Aneta Prokopová, Pavel Mokrejš, Robert Gál, Jana Pavlačková, Anna Hurajová

Characterization of Poultry Gelatins Prepared by a Biotechnological Method for Targeted Changes at the Molecular Level

  • Inorganic Chemistry
  • Organic Chemistry
  • Physical and Theoretical Chemistry
  • Computer Science Applications
  • Spectroscopy
  • Molecular Biology
  • General Medicine
  • Catalysis

Chicken collagen is a promising raw material source for the production gelatins and hydrolysates. These can be prepared biotechnologically using proteolytic enzymes. By choosing the appropriate process conditions, such changes can be achieved at the molecular level of collagen, making it possible to prepare gelatins with targeted properties for advanced cosmetic, pharmaceutical, medical, or food applications. The present research aims to investigate model samples of chicken gelatins, focusing on: (i) antioxidant activity using 2,2-diphenyl-1-picrylhydrazyl (DPPH) and 2,2-azinobis-3-etylbenzotiazolin-6-sulfonic acid (ABTS); (ii) the distribution of molecular weights via gel permeation chromatography with refractometric detection (GPC-RID); (iii) functional groups and the configuration of polypeptide chains related to molecular-level properties using Fourier transform infrared spectroscopy (FTIR); (iv) the microbiological populations on sabouraud dextrose agar (SDA), plate count agar (PCA), tryptic soy agar (TSA), and violet red bile lactose (VRBL) using the matrix-assisted laser desorption ionization (MALDI) method.
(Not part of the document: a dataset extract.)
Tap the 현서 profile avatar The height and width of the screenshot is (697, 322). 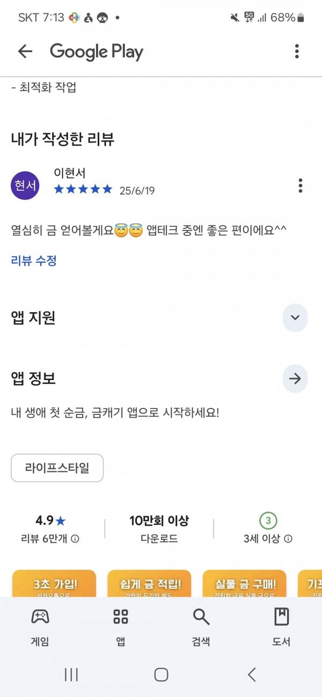tap(25, 186)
Antioxidant activity towards ABTS radicals was more than 80%; activity towards DPPH radicals was more than 69%. The molecular weights of all gelatin samples showed typical α-, β-, and γ-chains. FTIR analysis confirmed that chicken gelatins all contain typical vibrational regions for collagen cleavage products, Amides A and B, and Amides I, II, and III, at characteristic wavenumbers. A microbiological analysis of the prepared samples showed no undesirable bacteria that would limit advanced applications of the prepared products. Chicken gelatins represent a promising alternative to products made from standard collagen tissues of terrestrial animals.